Assignment:
Take the line that contains "This screenshot has width=817, height=251." and all lines after it, up to and including the last line of the data, and write them out exactly; nothing else belongs in the answer.

*** Block opens ***

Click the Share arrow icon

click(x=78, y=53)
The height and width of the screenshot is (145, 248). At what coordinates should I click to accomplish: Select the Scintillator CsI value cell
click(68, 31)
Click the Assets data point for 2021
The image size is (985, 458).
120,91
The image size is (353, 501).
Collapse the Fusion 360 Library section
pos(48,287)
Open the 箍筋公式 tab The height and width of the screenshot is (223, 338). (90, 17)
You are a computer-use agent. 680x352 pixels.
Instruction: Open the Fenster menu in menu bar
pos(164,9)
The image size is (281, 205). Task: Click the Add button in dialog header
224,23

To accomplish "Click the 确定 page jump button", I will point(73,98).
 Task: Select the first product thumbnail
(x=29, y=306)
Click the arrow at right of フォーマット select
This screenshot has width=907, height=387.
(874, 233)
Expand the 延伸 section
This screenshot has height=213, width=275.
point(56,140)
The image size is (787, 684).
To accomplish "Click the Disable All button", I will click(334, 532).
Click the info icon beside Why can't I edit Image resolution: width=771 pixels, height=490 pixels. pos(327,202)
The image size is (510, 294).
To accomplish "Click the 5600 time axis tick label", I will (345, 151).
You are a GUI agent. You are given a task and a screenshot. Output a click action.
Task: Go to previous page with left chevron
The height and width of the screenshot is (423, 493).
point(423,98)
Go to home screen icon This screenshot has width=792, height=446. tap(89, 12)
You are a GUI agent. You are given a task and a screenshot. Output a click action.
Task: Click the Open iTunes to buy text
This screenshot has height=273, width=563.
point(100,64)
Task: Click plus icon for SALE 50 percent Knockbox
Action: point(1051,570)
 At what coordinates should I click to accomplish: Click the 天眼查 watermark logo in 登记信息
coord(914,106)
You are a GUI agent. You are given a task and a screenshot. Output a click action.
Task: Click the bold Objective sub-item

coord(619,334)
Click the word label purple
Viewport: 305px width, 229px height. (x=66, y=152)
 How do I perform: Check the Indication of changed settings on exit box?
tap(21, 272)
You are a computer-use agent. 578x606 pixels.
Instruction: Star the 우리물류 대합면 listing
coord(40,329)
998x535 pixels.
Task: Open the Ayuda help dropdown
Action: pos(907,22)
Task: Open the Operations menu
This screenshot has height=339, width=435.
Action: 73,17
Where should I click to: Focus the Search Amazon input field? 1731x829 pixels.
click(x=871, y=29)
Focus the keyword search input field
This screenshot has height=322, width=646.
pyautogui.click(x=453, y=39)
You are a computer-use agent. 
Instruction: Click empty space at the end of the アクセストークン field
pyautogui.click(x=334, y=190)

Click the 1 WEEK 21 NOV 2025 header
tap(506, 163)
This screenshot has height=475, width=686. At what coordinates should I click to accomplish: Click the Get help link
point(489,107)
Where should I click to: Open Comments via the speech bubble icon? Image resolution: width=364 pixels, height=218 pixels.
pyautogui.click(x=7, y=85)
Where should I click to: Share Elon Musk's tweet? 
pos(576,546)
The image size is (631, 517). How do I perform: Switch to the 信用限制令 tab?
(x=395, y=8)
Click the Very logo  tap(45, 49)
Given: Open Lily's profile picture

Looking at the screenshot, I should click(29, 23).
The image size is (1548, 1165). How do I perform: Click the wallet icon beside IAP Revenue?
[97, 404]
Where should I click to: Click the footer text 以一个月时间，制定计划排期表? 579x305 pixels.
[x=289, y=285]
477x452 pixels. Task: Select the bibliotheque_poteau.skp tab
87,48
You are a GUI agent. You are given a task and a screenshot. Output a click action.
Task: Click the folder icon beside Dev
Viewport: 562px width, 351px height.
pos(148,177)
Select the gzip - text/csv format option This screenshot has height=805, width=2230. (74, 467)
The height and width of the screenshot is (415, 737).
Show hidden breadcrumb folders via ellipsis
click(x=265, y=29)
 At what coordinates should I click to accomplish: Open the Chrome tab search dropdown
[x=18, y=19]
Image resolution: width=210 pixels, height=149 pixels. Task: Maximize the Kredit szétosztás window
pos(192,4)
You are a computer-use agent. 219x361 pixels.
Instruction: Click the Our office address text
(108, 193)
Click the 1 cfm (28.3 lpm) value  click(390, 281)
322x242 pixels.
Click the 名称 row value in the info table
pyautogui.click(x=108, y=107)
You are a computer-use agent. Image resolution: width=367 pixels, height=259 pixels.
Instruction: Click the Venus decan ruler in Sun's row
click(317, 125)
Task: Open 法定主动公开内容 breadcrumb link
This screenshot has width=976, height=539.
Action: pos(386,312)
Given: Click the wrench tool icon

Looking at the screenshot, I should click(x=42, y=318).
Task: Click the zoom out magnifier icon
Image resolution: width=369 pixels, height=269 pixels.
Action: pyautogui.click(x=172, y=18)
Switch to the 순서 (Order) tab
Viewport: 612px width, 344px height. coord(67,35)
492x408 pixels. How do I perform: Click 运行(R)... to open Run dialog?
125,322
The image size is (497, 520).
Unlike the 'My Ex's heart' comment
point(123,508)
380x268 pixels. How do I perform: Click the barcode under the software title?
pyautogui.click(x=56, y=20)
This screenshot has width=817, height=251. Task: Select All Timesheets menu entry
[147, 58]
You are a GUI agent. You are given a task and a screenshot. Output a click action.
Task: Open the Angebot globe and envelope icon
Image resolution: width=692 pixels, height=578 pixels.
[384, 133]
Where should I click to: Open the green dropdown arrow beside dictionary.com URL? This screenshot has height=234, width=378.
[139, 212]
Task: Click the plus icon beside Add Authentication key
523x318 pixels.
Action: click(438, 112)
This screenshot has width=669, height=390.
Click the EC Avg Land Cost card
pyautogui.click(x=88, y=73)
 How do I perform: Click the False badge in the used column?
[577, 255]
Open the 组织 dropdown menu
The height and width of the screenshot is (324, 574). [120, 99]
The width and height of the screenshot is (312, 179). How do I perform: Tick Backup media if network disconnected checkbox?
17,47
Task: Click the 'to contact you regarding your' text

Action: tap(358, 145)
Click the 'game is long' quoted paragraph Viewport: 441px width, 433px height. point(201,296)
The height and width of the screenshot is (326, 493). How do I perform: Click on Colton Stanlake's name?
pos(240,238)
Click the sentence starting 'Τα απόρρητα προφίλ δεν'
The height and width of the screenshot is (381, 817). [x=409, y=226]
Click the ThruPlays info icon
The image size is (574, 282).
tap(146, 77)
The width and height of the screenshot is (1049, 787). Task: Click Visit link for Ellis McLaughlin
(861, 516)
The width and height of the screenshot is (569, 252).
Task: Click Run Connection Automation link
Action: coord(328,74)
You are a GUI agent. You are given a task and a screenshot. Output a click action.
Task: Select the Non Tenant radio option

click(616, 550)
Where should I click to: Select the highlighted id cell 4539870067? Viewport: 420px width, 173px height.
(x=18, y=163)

*** Block closes ***

Written solution:
This screenshot has width=817, height=251. Task: Select All Timesheets menu entry
[147, 58]
You are a GUI agent. You are given a task and a screenshot. Output a click action.
Task: Open the Angebot globe and envelope icon
Image resolution: width=692 pixels, height=578 pixels.
[384, 133]
Where should I click to: Open the green dropdown arrow beside dictionary.com URL? This screenshot has height=234, width=378.
[139, 212]
Task: Click the plus icon beside Add Authentication key
523x318 pixels.
Action: click(438, 112)
This screenshot has width=669, height=390.
Click the EC Avg Land Cost card
pyautogui.click(x=88, y=73)
 How do I perform: Click the False badge in the used column?
[577, 255]
Open the 组织 dropdown menu
The height and width of the screenshot is (324, 574). [120, 99]
The width and height of the screenshot is (312, 179). How do I perform: Tick Backup media if network disconnected checkbox?
17,47
Task: Click the 'to contact you regarding your' text

Action: tap(358, 145)
Click the 'game is long' quoted paragraph Viewport: 441px width, 433px height. point(201,296)
The height and width of the screenshot is (326, 493). How do I perform: Click on Colton Stanlake's name?
pos(240,238)
Click the sentence starting 'Τα απόρρητα προφίλ δεν'
The height and width of the screenshot is (381, 817). [x=409, y=226]
Click the ThruPlays info icon
The image size is (574, 282).
tap(146, 77)
The width and height of the screenshot is (1049, 787). Task: Click Visit link for Ellis McLaughlin
(861, 516)
The width and height of the screenshot is (569, 252).
Task: Click Run Connection Automation link
Action: coord(328,74)
You are a GUI agent. You are given a task and a screenshot. Output a click action.
Task: Select the Non Tenant radio option

click(616, 550)
Where should I click to: Select the highlighted id cell 4539870067? Viewport: 420px width, 173px height.
(x=18, y=163)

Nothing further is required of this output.